Les Valois et les sciences occultes

Henri III est le fils de Catherine de Médicis. Il était infatué des superstitions de sa mère. Ses contemporains le représentent comme sorcier. Dans un des pamphlets qu'on répandit contre lui, on lui reproche d'avoir tenu au Louvre des écoles de magie et d'avoir reçu en présent des magiciens un esprit familier, nommé Terragon, du nombre des soixante esprits nourris en l'école de Soliman.
Cette accusation de sorcellerie mit le poignard dans les mains de Jacques Clément. Les ligueurs avaient tenté auparavant de faire mourir Henri III, en piquant des images de ce monarque, ce qui s'appelait envoûter. Voici l'extrait d'un pamphlet intitulé Les sorcelleries de Henri de Valois, et les ablations qu'il faisait au diable dans le bois de Vincennes (1589), pamphlet qui parut quelques mois avant l'assassinat de Henri III.
Henri de Valois, d'Epernon, et les autres mignons, faisaient quasi publiquement profession de sorcellerie, étant commune à la cour entre iceux et plusieurs personnes dévoyées de la religion catholique. On a trouvé chez d'Epernon un coffre plein de papiers de sorcellerie, auxquels il y avait divers mots d'hébreu, chaldaïques, latins et plusieurs caractères inconnus, des rondeaux ou cernes, desquels alentour il y avait diverses figures et écritures, même des miroirs, onguents ou drogues, avec des verges blanches, lesquelles semblaient être de coudrier, que l'on a incontinent brûlés pour l'horreur qu'on en avait.
On a encore trouvé plus tard, au bois de Vincennes deux satyres d'argent de la hauteur de quatre pieds. Ils étaient au-devant d'une croix d'or, ou milieu de laquelle on avait enchâssé du bois de la vraie croix de notre Seigneur Jésus-Christ. Les politiques disent que c'étaient des chandeliers. Ce qui fait croire le contraire, c'est que dans ces vases il n'y avait, point d'aiguille qui passât pour y mettre un cierge ou une petite chandelle. Ces monstres diaboliques ont été vus par messieurs de la ville. Outre ces deux diables, on a trouvé une peau d'enfant, laquelle avait été corroyée, et sur icelle y avait aussi plusieurs mots de sorcellerie et divers caractères.
Le fait est que les Valois s'occupaient de sciences occultes.


La léthargie de Henri III

Henri III était empereur d'Allemagne.
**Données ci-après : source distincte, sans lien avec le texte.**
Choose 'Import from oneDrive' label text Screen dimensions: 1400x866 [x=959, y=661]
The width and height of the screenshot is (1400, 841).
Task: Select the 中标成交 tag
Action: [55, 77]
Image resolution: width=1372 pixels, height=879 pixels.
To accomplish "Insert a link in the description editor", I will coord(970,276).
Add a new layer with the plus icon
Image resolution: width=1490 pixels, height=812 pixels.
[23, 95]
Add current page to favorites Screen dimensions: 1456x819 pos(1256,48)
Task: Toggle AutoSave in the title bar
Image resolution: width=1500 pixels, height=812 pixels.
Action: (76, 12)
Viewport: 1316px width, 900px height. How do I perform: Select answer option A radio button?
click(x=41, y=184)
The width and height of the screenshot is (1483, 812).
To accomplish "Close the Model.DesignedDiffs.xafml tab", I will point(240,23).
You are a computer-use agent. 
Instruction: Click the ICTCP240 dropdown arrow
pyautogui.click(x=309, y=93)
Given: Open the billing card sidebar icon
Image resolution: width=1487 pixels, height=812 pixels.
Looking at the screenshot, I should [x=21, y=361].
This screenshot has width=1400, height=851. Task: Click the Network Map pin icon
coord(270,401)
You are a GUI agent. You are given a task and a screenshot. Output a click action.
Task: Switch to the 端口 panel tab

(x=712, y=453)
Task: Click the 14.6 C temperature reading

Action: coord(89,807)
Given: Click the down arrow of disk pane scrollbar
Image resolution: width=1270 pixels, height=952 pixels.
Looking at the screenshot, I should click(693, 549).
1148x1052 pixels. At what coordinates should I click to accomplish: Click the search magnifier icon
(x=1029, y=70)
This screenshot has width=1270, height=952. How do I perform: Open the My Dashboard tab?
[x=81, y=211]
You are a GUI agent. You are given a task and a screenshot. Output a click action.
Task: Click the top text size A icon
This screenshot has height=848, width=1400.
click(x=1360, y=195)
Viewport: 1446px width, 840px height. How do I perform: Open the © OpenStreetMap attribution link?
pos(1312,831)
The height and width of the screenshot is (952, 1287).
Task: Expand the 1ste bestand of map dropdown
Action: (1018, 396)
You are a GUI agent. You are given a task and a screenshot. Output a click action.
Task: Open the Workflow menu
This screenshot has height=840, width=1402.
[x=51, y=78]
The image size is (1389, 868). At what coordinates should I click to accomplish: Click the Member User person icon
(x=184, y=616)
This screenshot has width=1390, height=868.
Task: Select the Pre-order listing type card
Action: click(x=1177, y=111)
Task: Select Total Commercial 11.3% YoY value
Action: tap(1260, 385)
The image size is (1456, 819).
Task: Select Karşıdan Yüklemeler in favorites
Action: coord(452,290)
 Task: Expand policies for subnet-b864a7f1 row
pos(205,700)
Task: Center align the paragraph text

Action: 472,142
Etant encore très jeune, il obtint d'un clerc une petite canule d'argent avec laquelle les enfants s'amusent à jeter de l'eau. Pour l'engager à lui faire ce modique présent, il promit à ce clerc que, dès qu'il serait monté sur le trône, il ne manquerait pas de le faire évêque. C'était à une époque où le Saint-Siège ne cessait de travailler à éteindre la Simonie, fréquente surtout, en Allemagne. Henri devint empereur en 1139, il se souvint de sa parole et l'exécuta.
Mais il ne tarda guère à tomber dans une fâcheuse maladie, il fut trois jours à l'extrémité sans aucun sentiment. Un faible mouvement du pouls fit juger seulement qu'il y avait encore quelque lueur d'espérance de le ramener à la vie. Le prince recouvra en effet la santé. Aussitôt il fit appeler ce prélat, qu'il avait fait si précipitamment évêque, et de l'avis de son conseil, il le déposa.
Afin de justifier un jugement aussi bizarre, il assura que pendant les trois jours de sa léthargie, les démons se servaient de cette même canule d'argent, qui avait été le prix de l'évêché, pour lui souffler un feu si violent que notre feu élémentaire ne saurait lui être comparé. Ce fait, qui n'est peut-être qu'une hallucination, est rapporté par Guillaume de Malmesbury, historien du XIIe siècle.